До сегодняшнего случая мы знали его как уравновешенного, спокойного, крайне молчаливого человека. Многим из нас казалось, что ему гораздо труднее, чем большинству из нас. За месяц пребывания с нами он никому не жаловался, не говорил о своём безмерном горе и большой обиде. Стиснув зубы, он молчал и держал свою боль при себе.
Скромность, порядочность, чуткость к чужому несчастью не позволяли ему говорить о себе. И не каторга его пугала, не чудовищный срок. Он ведь пережил более страшное и тяжёлое: тяжелейшее ранение, голод, холод, издевательства, длинные ночи без сна и ожидание смерти от рук озверевших фашистов. Это только частица того, что свалилось на его истерзанное тело и измученную душу. Кто знает, как рвались его тело и сознание уйти из неволи?! Кому ведомы его радужные планы побега из звериного логова и горечь отчаяния и разочарования от несбыточности этих планов. Никому ведь не известны его муки отчаяния, ощущения безысходности, обречённости…
Для следователя, прокурора, суда его откровения были неубедительны и совершенно бездоказательны. Раз не мог бежать, почему не убил себя? — вот их «философия».
— Да люди ли вы? — вот что пугает его, не даёт спать ночами, мучает до изнеможения.
Наголову выше меня, широкий в плечах, с чудесными усталыми глазами, излучающими добро и искренность.

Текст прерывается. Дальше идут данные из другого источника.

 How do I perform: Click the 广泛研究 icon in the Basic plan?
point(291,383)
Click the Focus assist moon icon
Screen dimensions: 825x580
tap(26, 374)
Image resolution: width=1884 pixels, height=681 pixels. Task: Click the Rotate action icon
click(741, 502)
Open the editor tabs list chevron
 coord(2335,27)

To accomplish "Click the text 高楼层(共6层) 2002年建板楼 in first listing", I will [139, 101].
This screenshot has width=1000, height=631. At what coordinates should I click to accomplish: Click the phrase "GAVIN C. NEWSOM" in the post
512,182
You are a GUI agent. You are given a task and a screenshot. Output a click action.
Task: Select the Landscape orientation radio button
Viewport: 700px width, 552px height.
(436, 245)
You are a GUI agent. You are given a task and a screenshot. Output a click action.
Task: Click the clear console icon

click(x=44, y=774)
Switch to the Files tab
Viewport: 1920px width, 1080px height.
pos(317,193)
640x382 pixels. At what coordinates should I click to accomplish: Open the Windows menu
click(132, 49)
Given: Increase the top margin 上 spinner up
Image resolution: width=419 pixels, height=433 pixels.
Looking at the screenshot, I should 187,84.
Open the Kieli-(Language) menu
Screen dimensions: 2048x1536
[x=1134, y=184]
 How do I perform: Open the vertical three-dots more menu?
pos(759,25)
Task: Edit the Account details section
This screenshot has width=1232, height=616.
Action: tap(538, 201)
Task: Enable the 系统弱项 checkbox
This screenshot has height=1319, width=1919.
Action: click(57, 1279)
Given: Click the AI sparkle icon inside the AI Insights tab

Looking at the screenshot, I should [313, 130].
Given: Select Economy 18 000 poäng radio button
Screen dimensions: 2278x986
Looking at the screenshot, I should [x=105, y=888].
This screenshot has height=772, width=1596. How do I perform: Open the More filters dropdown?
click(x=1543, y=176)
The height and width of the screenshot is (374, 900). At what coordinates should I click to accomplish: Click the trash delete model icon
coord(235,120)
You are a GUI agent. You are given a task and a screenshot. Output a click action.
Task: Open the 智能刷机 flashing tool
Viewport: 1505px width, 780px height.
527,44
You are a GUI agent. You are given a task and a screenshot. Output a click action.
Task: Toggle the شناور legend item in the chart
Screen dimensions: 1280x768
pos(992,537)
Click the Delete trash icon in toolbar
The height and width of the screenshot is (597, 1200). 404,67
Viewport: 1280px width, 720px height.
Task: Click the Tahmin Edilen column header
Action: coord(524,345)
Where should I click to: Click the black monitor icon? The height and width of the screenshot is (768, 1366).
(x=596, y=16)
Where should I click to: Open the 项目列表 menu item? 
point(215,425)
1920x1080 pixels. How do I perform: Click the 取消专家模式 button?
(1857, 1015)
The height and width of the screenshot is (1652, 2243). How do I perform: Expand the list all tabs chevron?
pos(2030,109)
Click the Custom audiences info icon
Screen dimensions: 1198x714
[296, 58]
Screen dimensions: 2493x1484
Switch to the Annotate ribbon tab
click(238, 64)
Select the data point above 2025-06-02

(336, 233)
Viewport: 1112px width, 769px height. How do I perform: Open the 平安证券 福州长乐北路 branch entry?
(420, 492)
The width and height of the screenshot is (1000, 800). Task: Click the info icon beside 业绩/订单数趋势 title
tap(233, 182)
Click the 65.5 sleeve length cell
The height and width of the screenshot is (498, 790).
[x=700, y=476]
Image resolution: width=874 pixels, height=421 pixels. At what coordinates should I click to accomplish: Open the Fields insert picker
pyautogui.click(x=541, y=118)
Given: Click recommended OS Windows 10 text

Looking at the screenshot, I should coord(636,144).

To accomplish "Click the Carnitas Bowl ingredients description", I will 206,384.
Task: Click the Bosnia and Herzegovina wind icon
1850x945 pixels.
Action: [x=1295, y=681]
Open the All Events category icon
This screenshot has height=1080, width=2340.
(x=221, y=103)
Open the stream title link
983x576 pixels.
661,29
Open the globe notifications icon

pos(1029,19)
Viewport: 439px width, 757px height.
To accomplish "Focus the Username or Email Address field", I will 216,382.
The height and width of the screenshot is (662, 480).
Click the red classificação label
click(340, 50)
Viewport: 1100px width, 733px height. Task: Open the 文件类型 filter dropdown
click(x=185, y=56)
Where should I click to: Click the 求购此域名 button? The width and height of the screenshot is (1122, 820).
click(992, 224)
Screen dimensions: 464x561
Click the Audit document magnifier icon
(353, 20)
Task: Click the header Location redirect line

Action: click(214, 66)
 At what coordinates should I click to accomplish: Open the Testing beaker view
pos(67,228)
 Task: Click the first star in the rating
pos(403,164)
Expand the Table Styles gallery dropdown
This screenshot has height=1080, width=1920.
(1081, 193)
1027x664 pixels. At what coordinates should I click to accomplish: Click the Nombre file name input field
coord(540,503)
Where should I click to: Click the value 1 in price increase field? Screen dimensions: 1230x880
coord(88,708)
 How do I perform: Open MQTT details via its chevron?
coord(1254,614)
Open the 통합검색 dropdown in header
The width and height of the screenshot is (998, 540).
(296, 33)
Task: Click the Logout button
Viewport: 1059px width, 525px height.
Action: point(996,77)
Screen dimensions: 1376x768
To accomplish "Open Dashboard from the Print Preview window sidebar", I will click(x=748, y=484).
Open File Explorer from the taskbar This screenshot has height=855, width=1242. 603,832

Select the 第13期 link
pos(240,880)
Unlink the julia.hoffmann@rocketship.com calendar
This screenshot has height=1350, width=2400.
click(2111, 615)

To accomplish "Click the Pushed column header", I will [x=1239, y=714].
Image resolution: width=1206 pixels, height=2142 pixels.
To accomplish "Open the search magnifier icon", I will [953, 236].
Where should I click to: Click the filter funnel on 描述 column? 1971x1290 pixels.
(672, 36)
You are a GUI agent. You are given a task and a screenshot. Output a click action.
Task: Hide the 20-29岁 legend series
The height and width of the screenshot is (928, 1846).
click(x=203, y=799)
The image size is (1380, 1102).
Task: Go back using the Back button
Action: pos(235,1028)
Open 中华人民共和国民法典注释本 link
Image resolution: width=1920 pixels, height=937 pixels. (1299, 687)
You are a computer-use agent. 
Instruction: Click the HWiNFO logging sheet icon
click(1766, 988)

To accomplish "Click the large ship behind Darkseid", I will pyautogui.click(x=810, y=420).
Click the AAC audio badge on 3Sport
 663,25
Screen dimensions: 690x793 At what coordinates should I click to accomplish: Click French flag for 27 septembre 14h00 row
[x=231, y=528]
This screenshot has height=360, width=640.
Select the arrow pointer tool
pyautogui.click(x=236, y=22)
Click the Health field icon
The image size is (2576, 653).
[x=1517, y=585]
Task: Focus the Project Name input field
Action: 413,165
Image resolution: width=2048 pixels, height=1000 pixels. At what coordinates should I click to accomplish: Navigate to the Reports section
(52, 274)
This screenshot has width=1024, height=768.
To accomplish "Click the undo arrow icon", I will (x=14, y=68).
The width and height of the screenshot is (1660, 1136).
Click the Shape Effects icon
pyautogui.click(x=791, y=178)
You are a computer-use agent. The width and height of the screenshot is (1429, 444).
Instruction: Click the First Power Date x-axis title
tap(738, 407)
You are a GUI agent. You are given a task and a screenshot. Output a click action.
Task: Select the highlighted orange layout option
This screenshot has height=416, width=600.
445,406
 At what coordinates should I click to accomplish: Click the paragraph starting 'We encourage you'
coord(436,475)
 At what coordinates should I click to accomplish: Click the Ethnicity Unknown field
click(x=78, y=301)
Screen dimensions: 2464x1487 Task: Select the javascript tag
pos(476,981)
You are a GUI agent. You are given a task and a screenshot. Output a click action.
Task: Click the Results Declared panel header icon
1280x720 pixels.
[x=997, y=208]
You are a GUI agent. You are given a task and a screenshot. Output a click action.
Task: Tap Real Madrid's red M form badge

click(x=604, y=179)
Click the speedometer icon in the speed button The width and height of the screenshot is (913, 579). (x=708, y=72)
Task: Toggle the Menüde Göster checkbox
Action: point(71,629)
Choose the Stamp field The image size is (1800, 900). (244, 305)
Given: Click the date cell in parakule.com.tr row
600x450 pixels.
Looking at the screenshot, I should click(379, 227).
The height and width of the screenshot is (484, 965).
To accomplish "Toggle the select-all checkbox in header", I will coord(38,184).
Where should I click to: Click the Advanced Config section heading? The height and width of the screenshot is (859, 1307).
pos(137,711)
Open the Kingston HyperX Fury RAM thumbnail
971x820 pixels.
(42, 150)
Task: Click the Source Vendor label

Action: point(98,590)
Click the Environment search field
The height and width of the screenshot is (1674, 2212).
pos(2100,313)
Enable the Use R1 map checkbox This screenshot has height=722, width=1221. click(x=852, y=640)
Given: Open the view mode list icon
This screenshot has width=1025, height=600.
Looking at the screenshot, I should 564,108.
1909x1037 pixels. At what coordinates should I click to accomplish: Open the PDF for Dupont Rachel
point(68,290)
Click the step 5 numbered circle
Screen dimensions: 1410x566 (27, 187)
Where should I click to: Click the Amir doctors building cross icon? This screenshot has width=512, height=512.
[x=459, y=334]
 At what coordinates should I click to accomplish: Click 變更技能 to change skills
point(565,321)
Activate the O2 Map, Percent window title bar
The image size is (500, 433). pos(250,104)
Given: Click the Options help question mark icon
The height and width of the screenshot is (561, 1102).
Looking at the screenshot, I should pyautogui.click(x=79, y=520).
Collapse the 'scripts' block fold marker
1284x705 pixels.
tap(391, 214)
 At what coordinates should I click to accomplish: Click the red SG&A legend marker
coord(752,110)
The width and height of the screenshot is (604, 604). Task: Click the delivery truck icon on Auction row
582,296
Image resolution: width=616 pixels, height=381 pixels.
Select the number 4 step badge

— И чего вы грызётесь, чего не поделили? Как вы только думаете жить? Мало срока, что ли? Могу уступить, — заканчивал он свои увещевания, разнимая дерущихся. И… буря утихала — враждующие; стороны расходились. В его словах, взгляде чувствовалась какая-то неуёмная сила, убедительность.
Он оберегал передачи от посягательств блатных. Сам он передач не имел. Попытки помочь ему, как правило, оканчивались неудачами.
— Несите и передайте старосте, у него очередники, он знает, кому дать. В тюрьме все мы одинаковые, все голодные и все несчастные, — говорил он, когда кто-либо предлагал ему из своей передачи сухарей или махорки.
Он всегда отказывался принять предлагаемые ему продукты, никогда не просил, не унижался, как некоторые, уже потерявшие себя, он препятствовал блатным отбирать по своему усмотрению или просто по чванливой прихоти лакомые куски из передач. Наверное, все видели в нём образец человека, считающего честность и справедливость эталоном для всех людей. Все чувствовали, что он, не подчёркивая, не говоря пышных фраз, напоминал нам нашу вчерашнюю жизнь с её гуманистическими нормами и навыками, подсказывал, что человек при всех условиях и всюду должен оставаться человеком, что тюремные каноны, исключающие душевную щедрость, справедливость, не являются какими-то незыблемыми и обязательными нормами.